Bisogna tener presente - precisa Patrizio - che i delegati di reparto, una volta eletti nel consiglio,
qualora non siano iscritti al sindacato, sono formalmente obbligati a renderne conto, a spiegare
perché. L'esecutivo del consiglio di fabbrica, poi, non è eletto dal consiglio di fabbrica stesso,
ma nominato dalla burocrazia sindacale esterna alla fabbrica, sulla base della più rigida
lottizzazione tra C.G.I.L., C.I.S.L. e U.I.L.. Alternative al sindacato, dal punto di vista organizzativo, non
ce ne sono: anche quelli di
Democrazia Proletaria, che ebbero una decina d'anni fa la loro breve stagione extra-istituzionale
all'epoca dei "Comitati unitari di base" (i CUB), sono da tempo rientrati e formano con altri la
"sinistra sindacale" (molto sindacale e poco sinistra - puntualizza Patrizio). Una cappa molto
forte, questa del sindacato, rafforzata dalla parallela cappa politica rappresentata dall'influenza
del P.C.I., che in questa zona ha tradizionalmente una sua roccaforte: tanto che negli anni '40 e
'50 Sesto San Giovanni era citata come la Stalingrado d'Italia. Eppure, nonostante ciò, la rabbia operaia
è esplosa a tratti con blocchi stradali, cortei in direzione
e altre azioni spontanee che hanno coinvolto un buon numero di lavoratori al di fuori delle
direttive sindacali. Ogni volta che si vedeva "sorpassato" da un'azione spontanea, il Consiglio di
fabbrica si mobilitava subito per cercare di cavalcare la tigre: ricordo che un giorno, dopo che
era iniziata un'azione spontanea degli operai, siamo passati davanti alla bacheca sindacale e
abbiamo visto il comunicato del c.d.f. che... indiceva questa lotta autonoma. Un'altra volta, e
anche questo è un episodio significativo, siamo andati davanti agli uffici della direzione, a
Milano, e i dirigenti sindacali, usciti fuori per spiegare l'andamento delle trattative, sono stati
accolti dall'ostilità di molti operai. Ma chi sono, prevalentemente, i più scontenti, quelli
che tendono a rifiutare il lavoro, a
fregarsene della produttività, a rifiutare la delega al sindacato?

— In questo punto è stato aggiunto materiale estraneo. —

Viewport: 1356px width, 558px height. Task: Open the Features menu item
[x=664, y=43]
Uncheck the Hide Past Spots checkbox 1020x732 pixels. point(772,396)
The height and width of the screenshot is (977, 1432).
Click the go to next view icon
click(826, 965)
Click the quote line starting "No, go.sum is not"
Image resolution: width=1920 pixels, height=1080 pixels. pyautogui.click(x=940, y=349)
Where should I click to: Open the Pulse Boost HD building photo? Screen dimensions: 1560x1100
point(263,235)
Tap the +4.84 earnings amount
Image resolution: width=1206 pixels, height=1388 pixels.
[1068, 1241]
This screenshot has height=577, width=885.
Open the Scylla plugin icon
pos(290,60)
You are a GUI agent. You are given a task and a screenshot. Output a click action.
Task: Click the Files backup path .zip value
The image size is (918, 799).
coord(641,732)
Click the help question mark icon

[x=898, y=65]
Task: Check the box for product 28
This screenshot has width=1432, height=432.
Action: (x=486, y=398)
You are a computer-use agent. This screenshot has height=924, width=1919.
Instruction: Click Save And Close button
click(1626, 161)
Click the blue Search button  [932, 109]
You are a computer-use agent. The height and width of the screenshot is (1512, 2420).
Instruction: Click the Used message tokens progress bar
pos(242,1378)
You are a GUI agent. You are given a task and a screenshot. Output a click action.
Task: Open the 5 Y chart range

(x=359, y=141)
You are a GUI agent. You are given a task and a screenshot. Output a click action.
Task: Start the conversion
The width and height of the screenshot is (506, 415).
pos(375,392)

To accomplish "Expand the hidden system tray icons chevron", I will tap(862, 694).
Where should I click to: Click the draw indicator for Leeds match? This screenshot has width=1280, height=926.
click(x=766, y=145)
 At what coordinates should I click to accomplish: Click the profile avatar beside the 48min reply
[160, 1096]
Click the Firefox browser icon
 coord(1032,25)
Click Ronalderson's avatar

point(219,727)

Dalla risposta di Patrizio emerge
la netta separazione tra due figure-tipo di operaio: da una parte l'operaio più anziano, con
decenni di vita aziendale e di lotte sindacali alle spalle, perlopiù militante del P.C.I., ormai
definitivamente (o quasi) integratosi nell'ambiente di lavoro, in ciò favorito anche dal ricordo
dei tempi (nemmeno troppo lontani: fino al '68) in cui bastava che un guardiano vedesse del
fumo uscire da sopra i gabinetti per beccarsi una multa. Questo operaio vecchio si muove solo
dopo aver ricevuto ordini dal sindacato, e quindi tende a muoversi poco: in compenso, produce
molto e ne è fiero. Dall'altra parte vi è la figura del giovane operaio, che entra malvolentieri in
fabbrica, cerca di starci il meno possibile (di qui, l'assenteismo) e comunque di non farsi
assorbire e stritolare dai ritmi della produzione: sono operai di questo tipo ad essere in prima
fila nelle lotte, i vecchi al massimo si accodano. Va osservato comunque che il rifiuto del lavoro
e dell'integrazione da parte di molti giovani operai è frutto di una posizione istintiva, non di una
presa di coscienza piena né tanto meno di una precisa scelta ideologica.